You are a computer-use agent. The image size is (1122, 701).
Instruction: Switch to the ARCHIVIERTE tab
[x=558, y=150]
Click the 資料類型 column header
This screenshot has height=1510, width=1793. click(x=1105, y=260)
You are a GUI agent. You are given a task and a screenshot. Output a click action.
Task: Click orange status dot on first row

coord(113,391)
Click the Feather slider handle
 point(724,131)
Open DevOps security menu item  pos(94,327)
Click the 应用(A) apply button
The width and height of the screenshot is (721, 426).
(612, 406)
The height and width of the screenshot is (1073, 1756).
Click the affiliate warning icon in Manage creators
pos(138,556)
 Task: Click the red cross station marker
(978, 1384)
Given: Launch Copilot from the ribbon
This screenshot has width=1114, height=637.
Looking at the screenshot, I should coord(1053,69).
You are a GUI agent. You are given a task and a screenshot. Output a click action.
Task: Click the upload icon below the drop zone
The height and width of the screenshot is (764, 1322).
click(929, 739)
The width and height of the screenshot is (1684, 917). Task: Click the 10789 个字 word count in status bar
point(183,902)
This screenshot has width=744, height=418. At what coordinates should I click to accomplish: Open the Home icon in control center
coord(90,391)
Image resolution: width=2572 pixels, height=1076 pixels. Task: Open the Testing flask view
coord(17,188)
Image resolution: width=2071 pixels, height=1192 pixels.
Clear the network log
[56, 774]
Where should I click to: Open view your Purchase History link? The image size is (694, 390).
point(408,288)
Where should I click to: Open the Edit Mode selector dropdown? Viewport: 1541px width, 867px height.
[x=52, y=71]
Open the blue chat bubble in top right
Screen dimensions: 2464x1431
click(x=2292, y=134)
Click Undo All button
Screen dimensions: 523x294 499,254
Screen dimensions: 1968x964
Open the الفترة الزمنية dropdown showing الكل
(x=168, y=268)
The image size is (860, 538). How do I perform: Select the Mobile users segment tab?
□ □ □ □ □ □ □
== Work item ==
The reply must contain each line of the material, reproduced faithfully.

== Response to the task ==
You are a computer-use agent. The image size is (1122, 701).
Instruction: Switch to the ARCHIVIERTE tab
[x=558, y=150]
Click the 資料類型 column header
This screenshot has height=1510, width=1793. click(x=1105, y=260)
You are a GUI agent. You are given a task and a screenshot. Output a click action.
Task: Click orange status dot on first row

coord(113,391)
Click the Feather slider handle
 point(724,131)
Open DevOps security menu item  pos(94,327)
Click the 应用(A) apply button
The width and height of the screenshot is (721, 426).
(612, 406)
The height and width of the screenshot is (1073, 1756).
Click the affiliate warning icon in Manage creators
pos(138,556)
 Task: Click the red cross station marker
(978, 1384)
Given: Launch Copilot from the ribbon
This screenshot has width=1114, height=637.
Looking at the screenshot, I should coord(1053,69).
You are a GUI agent. You are given a task and a screenshot. Output a click action.
Task: Click the upload icon below the drop zone
The height and width of the screenshot is (764, 1322).
click(929, 739)
The width and height of the screenshot is (1684, 917). Task: Click the 10789 个字 word count in status bar
point(183,902)
This screenshot has width=744, height=418. At what coordinates should I click to accomplish: Open the Home icon in control center
coord(90,391)
Image resolution: width=2572 pixels, height=1076 pixels. Task: Open the Testing flask view
coord(17,188)
Image resolution: width=2071 pixels, height=1192 pixels.
Clear the network log
[56, 774]
Where should I click to: Open view your Purchase History link? The image size is (694, 390).
point(408,288)
Where should I click to: Open the Edit Mode selector dropdown? Viewport: 1541px width, 867px height.
[x=52, y=71]
Open the blue chat bubble in top right
Screen dimensions: 2464x1431
click(x=2292, y=134)
Click Undo All button
Screen dimensions: 523x294 499,254
Screen dimensions: 1968x964
Open the الفترة الزمنية dropdown showing الكل
(x=168, y=268)
The image size is (860, 538). How do I perform: Select the Mobile users segment tab?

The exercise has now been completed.